Yabancı sevdası diye bir şey…
Evet aslında meydana çıkıp bas bas bağırmak gerekiyor.
İşte koskocaman kadim şehir Erzurum burada!
Meydan burada!
Kimin ne çabası ve ne gayreti var ise buyursun gelsin alsın.
Kimin ne çalışması ne katkısı var ise buyursun gelsin alsın.
Kimin ne başarısı ne ürünü var ise lütfen gelsin alsın.
Ama tek bir şartla.
Bu şehirden aldıklarını da yerine geri koymak şartıyla.
Bu şehirden kaçırdıklarını, çaldıklarını, topladıklarını, yokladıklarını, sakladıklarını ve hatta hatta kullandıklarını da yerine geri koymak şartıyla…
Bu şehirden ve bu şehrin insanından iltimas yoluyla, ihtiras yoluyla, intikam yoluyla, iftira yoluyla, inkâr yoluyla ve dahi kanunları da kendisine kalkan edinerek, sözde haklıymış gibi icra yoluyla aldıklarını yerine iade etmek, koymak şartıyla…

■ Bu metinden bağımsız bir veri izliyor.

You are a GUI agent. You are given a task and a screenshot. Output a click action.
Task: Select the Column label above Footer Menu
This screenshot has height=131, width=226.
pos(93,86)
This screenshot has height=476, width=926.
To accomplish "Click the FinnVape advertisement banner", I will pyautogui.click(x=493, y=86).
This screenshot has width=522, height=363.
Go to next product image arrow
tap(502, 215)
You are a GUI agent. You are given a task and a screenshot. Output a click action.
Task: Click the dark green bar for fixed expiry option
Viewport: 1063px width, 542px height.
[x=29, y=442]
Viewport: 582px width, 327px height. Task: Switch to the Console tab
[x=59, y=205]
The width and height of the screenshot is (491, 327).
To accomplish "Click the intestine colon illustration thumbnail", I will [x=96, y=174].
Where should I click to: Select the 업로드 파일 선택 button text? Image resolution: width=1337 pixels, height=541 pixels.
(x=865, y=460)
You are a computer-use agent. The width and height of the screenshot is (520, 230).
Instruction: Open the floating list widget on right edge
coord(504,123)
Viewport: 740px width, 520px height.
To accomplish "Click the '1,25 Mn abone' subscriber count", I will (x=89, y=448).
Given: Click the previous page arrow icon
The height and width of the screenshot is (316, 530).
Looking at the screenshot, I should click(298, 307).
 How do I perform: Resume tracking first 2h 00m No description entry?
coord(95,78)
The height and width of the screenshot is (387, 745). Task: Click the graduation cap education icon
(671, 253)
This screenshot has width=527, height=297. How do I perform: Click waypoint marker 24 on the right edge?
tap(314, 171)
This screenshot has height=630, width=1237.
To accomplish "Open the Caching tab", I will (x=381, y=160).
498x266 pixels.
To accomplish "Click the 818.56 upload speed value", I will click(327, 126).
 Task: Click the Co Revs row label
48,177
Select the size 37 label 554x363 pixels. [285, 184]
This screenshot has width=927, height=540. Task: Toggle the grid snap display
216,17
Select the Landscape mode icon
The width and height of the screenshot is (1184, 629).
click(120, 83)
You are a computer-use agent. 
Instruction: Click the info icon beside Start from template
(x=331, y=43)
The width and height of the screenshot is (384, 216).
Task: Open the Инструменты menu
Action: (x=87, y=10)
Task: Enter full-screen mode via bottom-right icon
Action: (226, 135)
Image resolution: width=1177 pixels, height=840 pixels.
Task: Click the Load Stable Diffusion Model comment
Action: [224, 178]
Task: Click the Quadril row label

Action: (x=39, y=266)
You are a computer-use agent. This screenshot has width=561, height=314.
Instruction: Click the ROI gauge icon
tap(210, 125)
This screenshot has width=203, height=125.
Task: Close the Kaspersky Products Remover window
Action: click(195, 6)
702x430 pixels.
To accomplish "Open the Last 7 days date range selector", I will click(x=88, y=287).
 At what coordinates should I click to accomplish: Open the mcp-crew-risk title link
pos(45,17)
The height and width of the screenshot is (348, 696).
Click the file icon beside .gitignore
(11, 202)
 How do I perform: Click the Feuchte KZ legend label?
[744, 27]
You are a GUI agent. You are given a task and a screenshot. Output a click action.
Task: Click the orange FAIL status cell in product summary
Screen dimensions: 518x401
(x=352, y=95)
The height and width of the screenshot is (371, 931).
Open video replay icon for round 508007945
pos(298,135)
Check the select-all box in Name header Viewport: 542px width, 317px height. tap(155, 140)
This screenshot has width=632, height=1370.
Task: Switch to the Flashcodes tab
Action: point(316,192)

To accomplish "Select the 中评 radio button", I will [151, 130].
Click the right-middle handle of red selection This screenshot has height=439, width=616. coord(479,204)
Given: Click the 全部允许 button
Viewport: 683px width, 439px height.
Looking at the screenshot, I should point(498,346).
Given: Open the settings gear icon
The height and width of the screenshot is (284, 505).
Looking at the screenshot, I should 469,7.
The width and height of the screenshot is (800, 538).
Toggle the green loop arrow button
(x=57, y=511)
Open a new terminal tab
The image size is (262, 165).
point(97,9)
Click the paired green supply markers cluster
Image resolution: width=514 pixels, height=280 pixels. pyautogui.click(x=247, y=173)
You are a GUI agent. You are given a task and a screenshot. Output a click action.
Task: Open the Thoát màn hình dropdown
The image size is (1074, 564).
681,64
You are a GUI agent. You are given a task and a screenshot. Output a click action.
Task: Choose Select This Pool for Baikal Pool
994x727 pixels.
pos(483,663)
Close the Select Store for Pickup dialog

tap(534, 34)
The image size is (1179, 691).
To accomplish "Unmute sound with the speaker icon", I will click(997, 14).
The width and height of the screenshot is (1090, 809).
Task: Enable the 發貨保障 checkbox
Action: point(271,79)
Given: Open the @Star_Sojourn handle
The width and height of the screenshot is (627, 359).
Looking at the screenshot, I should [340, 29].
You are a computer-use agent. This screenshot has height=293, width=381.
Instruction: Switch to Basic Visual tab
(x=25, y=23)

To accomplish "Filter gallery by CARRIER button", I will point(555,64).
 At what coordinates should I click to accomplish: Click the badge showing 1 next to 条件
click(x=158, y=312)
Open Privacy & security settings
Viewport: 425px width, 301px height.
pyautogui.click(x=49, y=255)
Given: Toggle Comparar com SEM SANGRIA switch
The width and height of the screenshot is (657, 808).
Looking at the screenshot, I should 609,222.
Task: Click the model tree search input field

Benim kadim halkımın, insanca yaklaşımından kaynaklanan iyi niyetini suiistimal ederek; Dadaşlık vasıflarından olan “çok kolay inanma” özelliğini kullanarak, ondan aldıklarınızı geri bırakarak bu şehirden ayrılınız, desem.
Büyük bir çoğunluğunuz geldiği gibi çırıl çıplak ve elinde tahta bavuluyla gerisin geri memleketine döner.
Biz bütün bunların farkındayız ve,
Ve ne yazıktır ki;
Başımıza ne geldi ise bu yabancı ve yalancı hasretliğinden, merakından geldiğinin hepsinin farkındayız.
Biz ilk önce bizden olanları kötüledik hep…
Bizler ilk önce kendi insanımızı karalamaya çalıştık, kendi insanımızın başarılarını gölgelemeye gayret ettik.
Bütün bunları yaparken de sırtımızdan ve cebimizden elini çekmeyen yabancının ve yalancının poh pohlamaları karşısında kendimizi bir şey zannettik…
Onların bizi hep ileriye atmalarını, daima ön planda tutmalarını kendi başarımızın adımı olarak görerek, maşa olduğumuza kör yaklaştık.
En azından öyle hissettirdiler.
Amaç ve fikir bu yöndeydi.
Başkalarının aklını kullanarak, kendini köleleştirme mantığı.
Yabancı hayranlığımızın sonu budur işte.
İçerisinde yaşamamıza rağmen, kendimize ait olmayan ve herhangi bir kenarında dahi sözümüzün geçmediği bir şehir ve bu şehire birilerinin “lütfen” sadaka niyetine uzattığı her şeye şükreden bir halkımız…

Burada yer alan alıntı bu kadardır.